The retailer’s e-commerce business has emerged as a primary growth engine, with sales reaching $16 billion in fiscal 2025, up from $13 billion the previous year. This growth occurred despite a strategic shift in the company's fulfillment network, which included shuttering three automated fulfillment centers to focus more heavily on store-based fulfillment. Foran informed shareholders that the e-commerce division is on track to be profitable this year for the first time in Kroger's history. This digital success is closely tied to the company’s retail media business, which generates incremental revenue that Kroger uses to fund lower prices for its customers.
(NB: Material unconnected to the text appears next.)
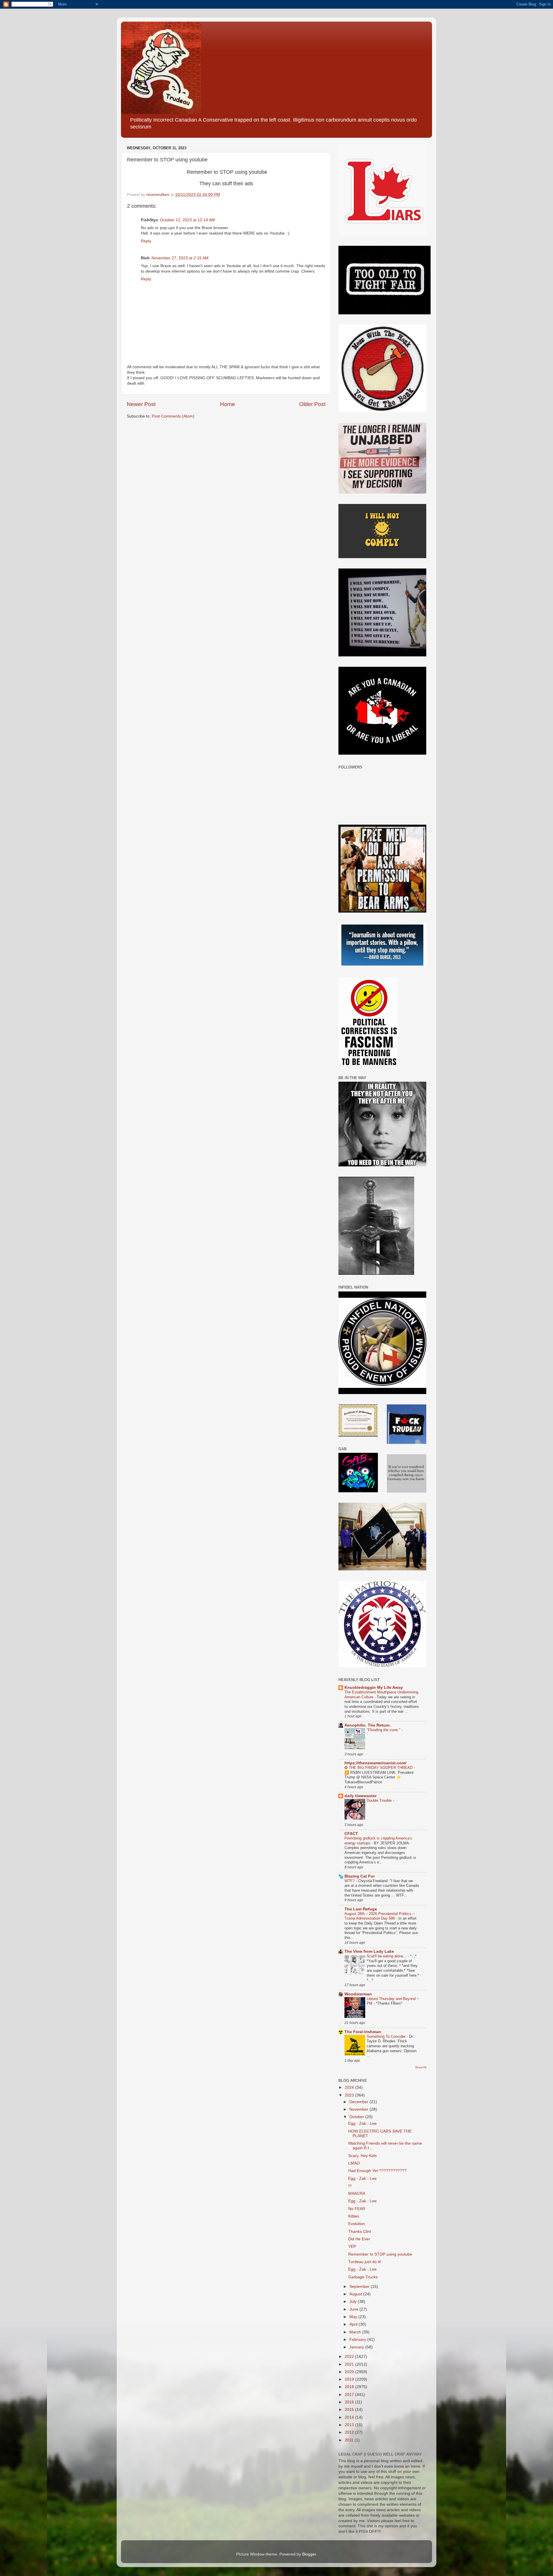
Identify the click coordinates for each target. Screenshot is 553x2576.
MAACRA (356, 2193)
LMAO (354, 2163)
On the labor and operations front, Kroger reported a decrease in its total workforce to 403,000 associates, down from 409,000 in the prior year, yet it simultaneously increased its investment in wages. The average hourly wage rose to more than $20, a $1 increase over 2024, with total compensation including benefits averaging more than $26 per hour. Foran emphasized that the company intends to use technology, including artificial intelligence, to complement rather than replace human workers. The goal is to provide associates with simpler tools to manage inventory and understand neighborhood-specific needs, even as the industry faces potential legislative restrictions on data usage and electronic shelf labels.
Looking ahead, Kroger executives have identified e-commerce, pricing, and store investments as their top strategic priorities. The company is leveraging its data-driven insights to navigate a complex retail environment where affordability remains a key concern for consumers. By integrating its online and brick-and-mortar experiences and utilizing retail media to offset pricing costs, Kroger aims to maintain the momentum seen in its latest fiscal report while continuing to refine its operational efficiency and store-level execution.